Excerpt to read section start
The immediate cause of Frankfurt-listed Fresenius Medical’s tumble was a proposal from Medicare in the US to cut payments to kidney dialysis providers by nearly 10 per cent in 2014. That sounds like a lot, yet the proposed cut would amount to no more than $1bn (and may be reduced). As the world’s largest provider of products and services to people requiring kidney dialysis, and with two-thirds of its $14bn of 2012 revenue in the US, Fresenius Medical is in the line of fire; DaVita Healthcare, its closest peer, was also down in New York.
Part of the investor reaction was due to the unexpectedness of the proposal. It may also be because the healthcare sector is looking pricey, on both sides of the Atlantic. The sector has been on a roll since early 2009, powered by robust earnings and defensive qualities. European healthcare stocks are trading on 19 times forward earnings, compared with 16.5 for the wider market and the S&P 500. Continued pressure on health budgets – often the biggest component of public spending – means that the prospect of earnings growth is at best uncertain. That premium looks vulnerable.
Excerpt to read section end
Data records section start
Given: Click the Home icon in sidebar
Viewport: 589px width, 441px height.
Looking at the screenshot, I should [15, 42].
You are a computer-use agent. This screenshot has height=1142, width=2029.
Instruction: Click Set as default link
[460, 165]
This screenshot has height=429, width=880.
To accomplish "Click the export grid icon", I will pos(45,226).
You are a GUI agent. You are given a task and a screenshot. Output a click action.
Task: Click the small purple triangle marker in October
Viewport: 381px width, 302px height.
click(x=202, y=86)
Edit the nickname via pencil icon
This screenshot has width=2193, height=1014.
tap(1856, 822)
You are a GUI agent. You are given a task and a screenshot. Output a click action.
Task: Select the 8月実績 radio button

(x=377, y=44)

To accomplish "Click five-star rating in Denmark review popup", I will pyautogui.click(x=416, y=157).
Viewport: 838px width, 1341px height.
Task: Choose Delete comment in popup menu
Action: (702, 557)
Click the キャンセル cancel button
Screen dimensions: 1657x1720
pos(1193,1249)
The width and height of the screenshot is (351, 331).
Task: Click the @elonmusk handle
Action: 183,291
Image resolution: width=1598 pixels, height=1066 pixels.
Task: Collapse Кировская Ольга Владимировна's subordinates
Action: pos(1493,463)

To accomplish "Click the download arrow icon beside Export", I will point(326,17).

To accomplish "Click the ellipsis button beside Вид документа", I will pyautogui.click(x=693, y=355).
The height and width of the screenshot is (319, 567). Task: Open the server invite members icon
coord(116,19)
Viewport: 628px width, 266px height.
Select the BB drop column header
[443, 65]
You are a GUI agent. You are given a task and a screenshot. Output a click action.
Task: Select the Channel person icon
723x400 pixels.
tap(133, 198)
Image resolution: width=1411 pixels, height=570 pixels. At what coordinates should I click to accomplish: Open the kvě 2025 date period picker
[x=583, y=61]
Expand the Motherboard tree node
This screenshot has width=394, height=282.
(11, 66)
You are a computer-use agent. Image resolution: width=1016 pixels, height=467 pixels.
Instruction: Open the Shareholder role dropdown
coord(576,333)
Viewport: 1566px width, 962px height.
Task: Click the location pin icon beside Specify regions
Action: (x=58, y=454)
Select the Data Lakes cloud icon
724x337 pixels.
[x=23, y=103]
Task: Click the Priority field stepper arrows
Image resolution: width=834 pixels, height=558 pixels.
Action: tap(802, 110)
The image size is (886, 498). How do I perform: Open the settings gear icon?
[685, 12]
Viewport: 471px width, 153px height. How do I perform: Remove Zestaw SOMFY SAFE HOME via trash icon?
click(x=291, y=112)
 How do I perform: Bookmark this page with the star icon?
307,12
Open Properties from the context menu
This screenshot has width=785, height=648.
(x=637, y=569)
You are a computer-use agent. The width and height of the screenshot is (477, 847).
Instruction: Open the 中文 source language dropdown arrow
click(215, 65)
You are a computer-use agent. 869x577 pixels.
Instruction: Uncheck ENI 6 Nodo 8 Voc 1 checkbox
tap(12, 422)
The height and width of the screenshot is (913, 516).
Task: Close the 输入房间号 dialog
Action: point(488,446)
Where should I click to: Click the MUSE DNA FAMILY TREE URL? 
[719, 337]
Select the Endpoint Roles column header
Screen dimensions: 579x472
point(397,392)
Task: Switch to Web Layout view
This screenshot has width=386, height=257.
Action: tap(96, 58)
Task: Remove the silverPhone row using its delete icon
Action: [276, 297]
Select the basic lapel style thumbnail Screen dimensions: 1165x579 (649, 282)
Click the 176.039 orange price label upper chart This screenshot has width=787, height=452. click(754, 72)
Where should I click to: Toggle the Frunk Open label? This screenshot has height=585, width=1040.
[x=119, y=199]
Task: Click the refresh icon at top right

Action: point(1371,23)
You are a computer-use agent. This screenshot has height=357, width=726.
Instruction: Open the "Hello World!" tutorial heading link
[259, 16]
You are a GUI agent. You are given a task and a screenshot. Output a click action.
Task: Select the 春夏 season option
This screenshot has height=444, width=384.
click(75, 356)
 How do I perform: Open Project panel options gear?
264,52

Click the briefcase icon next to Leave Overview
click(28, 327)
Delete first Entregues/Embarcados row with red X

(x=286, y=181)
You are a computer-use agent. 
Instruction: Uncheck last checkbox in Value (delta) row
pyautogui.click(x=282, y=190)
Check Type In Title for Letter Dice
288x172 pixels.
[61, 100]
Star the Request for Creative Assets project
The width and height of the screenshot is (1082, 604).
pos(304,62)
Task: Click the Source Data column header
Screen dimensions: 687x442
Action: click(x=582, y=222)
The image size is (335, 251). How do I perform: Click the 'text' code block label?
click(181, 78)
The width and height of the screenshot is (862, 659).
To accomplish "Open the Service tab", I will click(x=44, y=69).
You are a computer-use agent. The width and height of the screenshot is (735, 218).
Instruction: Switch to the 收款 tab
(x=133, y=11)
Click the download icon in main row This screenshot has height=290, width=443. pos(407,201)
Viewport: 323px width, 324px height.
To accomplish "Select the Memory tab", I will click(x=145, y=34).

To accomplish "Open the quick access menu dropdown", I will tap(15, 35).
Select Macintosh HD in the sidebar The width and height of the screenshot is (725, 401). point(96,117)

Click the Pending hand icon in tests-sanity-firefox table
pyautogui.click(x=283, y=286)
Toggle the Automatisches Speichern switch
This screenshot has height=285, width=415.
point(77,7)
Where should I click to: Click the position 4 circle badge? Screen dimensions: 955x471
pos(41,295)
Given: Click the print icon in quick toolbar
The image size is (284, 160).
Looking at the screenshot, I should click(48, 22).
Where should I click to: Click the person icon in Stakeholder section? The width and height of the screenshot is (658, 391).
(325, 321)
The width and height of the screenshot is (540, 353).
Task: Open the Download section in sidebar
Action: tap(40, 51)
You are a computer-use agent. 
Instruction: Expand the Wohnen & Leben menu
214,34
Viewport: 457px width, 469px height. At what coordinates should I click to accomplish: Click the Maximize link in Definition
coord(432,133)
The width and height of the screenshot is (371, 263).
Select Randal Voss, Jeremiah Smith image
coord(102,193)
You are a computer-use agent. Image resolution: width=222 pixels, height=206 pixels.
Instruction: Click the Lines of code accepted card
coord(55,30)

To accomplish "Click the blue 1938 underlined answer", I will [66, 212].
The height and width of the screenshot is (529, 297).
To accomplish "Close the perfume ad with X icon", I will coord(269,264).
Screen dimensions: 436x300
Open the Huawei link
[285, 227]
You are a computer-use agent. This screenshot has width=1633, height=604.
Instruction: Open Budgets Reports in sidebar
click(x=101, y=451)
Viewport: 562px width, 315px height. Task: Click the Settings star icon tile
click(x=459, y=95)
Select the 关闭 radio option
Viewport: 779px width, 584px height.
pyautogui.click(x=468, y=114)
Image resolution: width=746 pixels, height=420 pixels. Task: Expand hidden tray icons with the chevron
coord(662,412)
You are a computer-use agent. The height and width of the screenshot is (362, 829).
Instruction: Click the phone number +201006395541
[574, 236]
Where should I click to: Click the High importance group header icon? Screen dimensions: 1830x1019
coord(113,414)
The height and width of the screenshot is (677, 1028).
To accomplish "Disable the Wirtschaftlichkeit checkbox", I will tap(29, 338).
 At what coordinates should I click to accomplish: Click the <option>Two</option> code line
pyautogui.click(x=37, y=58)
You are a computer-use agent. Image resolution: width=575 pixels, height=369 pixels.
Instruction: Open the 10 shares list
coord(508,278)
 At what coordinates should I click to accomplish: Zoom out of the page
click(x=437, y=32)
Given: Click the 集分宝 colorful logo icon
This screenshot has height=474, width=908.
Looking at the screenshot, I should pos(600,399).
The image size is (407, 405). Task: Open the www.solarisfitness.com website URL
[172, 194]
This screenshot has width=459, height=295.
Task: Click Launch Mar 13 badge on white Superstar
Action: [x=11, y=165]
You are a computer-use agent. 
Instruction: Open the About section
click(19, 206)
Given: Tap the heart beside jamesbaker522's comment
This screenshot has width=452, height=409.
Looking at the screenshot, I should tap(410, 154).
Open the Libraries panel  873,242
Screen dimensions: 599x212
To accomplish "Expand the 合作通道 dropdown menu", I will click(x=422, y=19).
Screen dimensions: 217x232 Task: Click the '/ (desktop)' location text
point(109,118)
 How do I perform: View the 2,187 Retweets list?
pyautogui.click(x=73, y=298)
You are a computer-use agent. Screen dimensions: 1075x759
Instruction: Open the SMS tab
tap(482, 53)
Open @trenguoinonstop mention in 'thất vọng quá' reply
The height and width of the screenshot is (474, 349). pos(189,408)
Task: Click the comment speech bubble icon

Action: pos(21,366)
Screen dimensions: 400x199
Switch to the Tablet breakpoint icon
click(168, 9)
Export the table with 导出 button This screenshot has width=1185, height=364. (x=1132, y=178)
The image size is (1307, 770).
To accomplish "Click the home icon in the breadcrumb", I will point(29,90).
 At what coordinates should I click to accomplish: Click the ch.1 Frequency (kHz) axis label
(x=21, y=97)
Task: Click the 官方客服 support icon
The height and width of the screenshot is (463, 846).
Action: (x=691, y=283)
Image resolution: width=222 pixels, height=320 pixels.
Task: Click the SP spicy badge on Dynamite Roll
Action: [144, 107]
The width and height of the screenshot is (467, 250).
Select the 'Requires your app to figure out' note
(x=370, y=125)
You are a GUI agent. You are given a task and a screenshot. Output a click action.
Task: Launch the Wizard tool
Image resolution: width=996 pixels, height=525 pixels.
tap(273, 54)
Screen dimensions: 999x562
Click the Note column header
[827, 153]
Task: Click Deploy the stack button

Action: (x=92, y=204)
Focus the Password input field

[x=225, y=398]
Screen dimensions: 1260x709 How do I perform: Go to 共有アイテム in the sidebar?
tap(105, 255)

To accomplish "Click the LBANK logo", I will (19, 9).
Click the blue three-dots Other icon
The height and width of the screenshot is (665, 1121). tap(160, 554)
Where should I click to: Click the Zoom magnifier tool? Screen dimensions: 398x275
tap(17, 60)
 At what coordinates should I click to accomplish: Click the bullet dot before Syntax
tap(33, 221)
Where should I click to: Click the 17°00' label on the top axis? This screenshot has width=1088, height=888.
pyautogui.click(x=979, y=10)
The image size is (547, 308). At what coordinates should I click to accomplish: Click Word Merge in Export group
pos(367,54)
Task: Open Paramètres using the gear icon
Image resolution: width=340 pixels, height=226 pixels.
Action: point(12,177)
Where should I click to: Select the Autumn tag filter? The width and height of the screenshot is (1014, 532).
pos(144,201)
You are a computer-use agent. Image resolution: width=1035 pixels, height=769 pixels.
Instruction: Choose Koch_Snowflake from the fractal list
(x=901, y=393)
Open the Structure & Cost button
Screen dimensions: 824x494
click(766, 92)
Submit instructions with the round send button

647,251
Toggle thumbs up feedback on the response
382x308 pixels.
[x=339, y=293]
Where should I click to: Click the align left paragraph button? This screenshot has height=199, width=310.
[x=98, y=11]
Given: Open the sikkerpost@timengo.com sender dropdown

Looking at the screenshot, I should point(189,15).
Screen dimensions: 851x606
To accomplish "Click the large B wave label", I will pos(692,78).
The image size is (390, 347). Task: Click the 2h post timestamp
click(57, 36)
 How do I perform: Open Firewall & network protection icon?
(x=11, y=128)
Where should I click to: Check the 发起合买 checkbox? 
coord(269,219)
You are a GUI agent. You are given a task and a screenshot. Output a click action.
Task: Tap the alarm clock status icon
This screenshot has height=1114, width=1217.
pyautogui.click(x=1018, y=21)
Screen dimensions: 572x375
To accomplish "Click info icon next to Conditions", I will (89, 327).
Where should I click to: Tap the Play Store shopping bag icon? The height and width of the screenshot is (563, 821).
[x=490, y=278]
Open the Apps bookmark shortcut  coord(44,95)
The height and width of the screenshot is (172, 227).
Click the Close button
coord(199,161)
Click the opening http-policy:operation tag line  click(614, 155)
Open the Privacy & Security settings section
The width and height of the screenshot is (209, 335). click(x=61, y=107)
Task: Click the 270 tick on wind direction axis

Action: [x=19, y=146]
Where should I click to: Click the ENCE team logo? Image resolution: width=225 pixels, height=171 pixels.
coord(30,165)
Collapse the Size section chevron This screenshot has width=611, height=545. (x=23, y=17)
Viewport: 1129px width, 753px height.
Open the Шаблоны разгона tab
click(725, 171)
Data records section end
Continue the article on Fresenius Medical's share drop and healthcare valuations, starting after its last sentence.

Perhaps the healthcare sector will mirror what is happening to its cousin, the pharmaceutical sector. Patent expiries and other structural issues could reshape pharma via M&A. Healthcare stocks look less ready for that, though they account for about a quarter of the $87bn of pharma/healthcare deals announced this year to the middle of June, according to Thomson Reuters. At least some of the healthcare sector’s stock market premium is M&A-related. But beware the large bit that is related to earnings.